Excerpts from a dataset:
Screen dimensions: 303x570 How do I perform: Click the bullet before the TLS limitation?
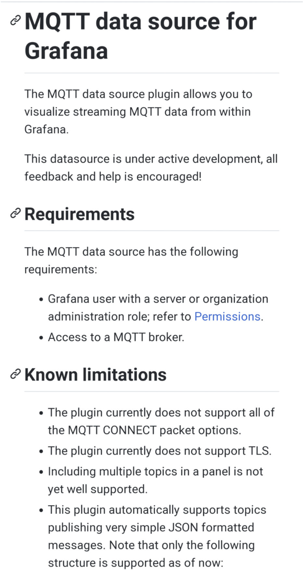click(41, 451)
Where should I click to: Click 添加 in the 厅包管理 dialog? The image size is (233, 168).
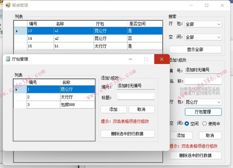[x=113, y=109]
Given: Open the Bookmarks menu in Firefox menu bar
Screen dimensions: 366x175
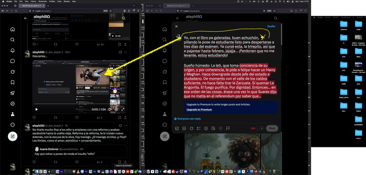Looking at the screenshot, I should tap(43, 1).
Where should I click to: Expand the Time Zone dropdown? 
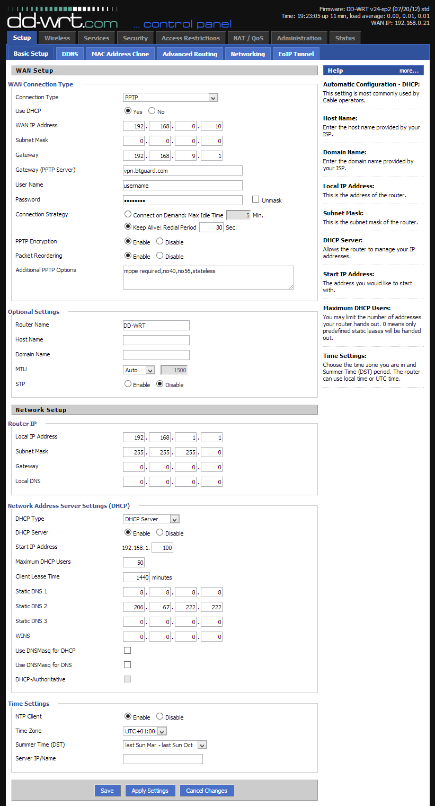[145, 731]
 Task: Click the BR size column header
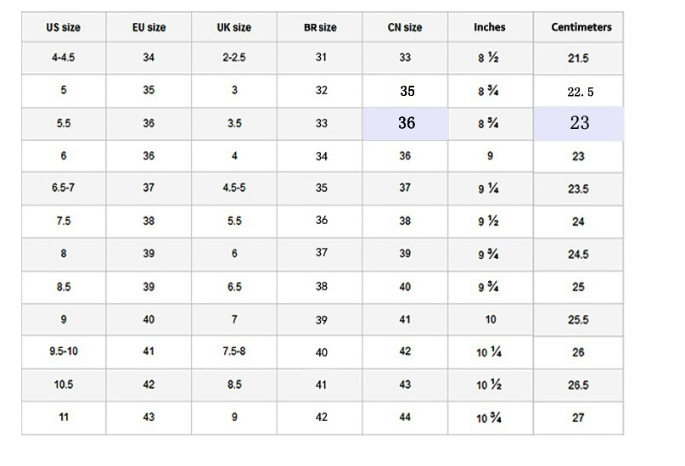click(x=320, y=27)
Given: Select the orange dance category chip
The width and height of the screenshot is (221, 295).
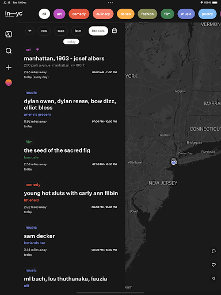Looking at the screenshot, I should (x=125, y=14).
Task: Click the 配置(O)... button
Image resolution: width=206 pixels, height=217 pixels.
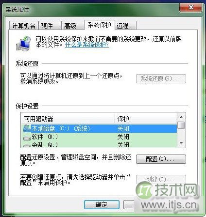Action: [161, 159]
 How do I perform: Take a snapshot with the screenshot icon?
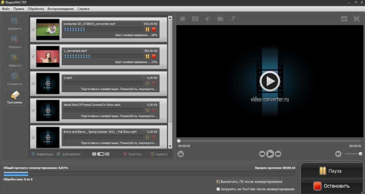181,154
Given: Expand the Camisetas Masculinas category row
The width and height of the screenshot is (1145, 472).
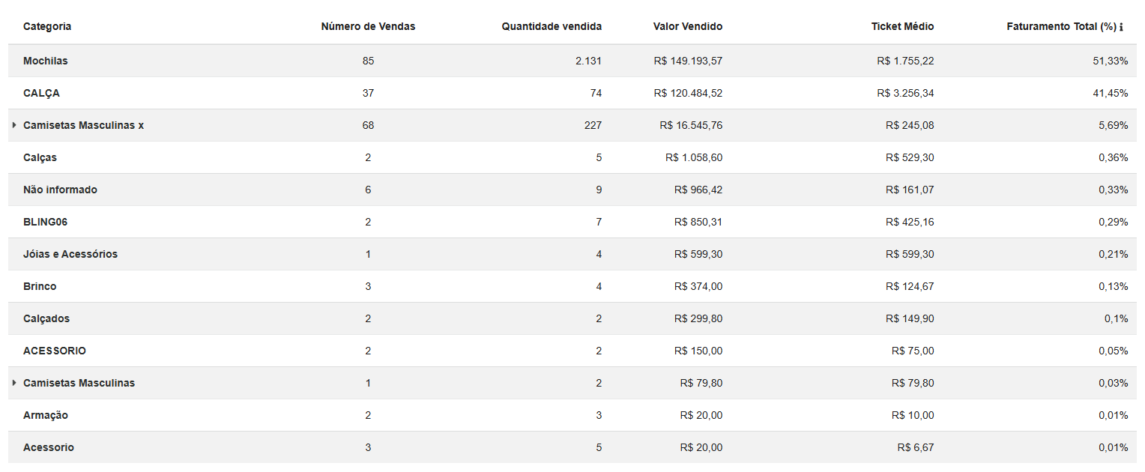Looking at the screenshot, I should point(14,383).
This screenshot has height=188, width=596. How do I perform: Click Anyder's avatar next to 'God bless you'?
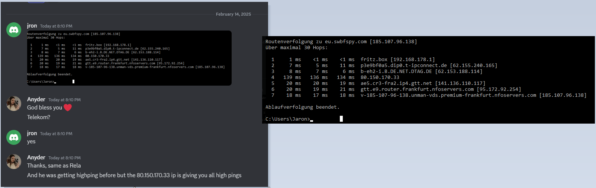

Goal of the exercise: Line by line, print the records exactly, leaving the pictures behind.

Solution:
Screen dimensions: 303x570 How do I perform: Click the bullet before the TLS limitation?
click(41, 451)
Where should I click to: Click 添加 in the 厅包管理 dialog? The image size is (233, 168).
[x=113, y=109]
Given: Open the Bookmarks menu in Firefox menu bar
Screen dimensions: 366x175
Looking at the screenshot, I should tap(43, 1).
Where should I click to: Expand the Time Zone dropdown? 
[145, 731]
 Task: Click the BR size column header
click(x=320, y=27)
Given: Select the orange dance category chip
The width and height of the screenshot is (221, 295).
Looking at the screenshot, I should (x=125, y=14).
Task: Click the 配置(O)... button
Image resolution: width=206 pixels, height=217 pixels.
Action: [161, 159]
 How do I perform: Take a snapshot with the screenshot icon?
181,154
Given: Expand the Camisetas Masculinas category row
The width and height of the screenshot is (1145, 472).
Looking at the screenshot, I should point(14,383).
This screenshot has height=188, width=596. How do I perform: Click Anyder's avatar next to 'God bless you'?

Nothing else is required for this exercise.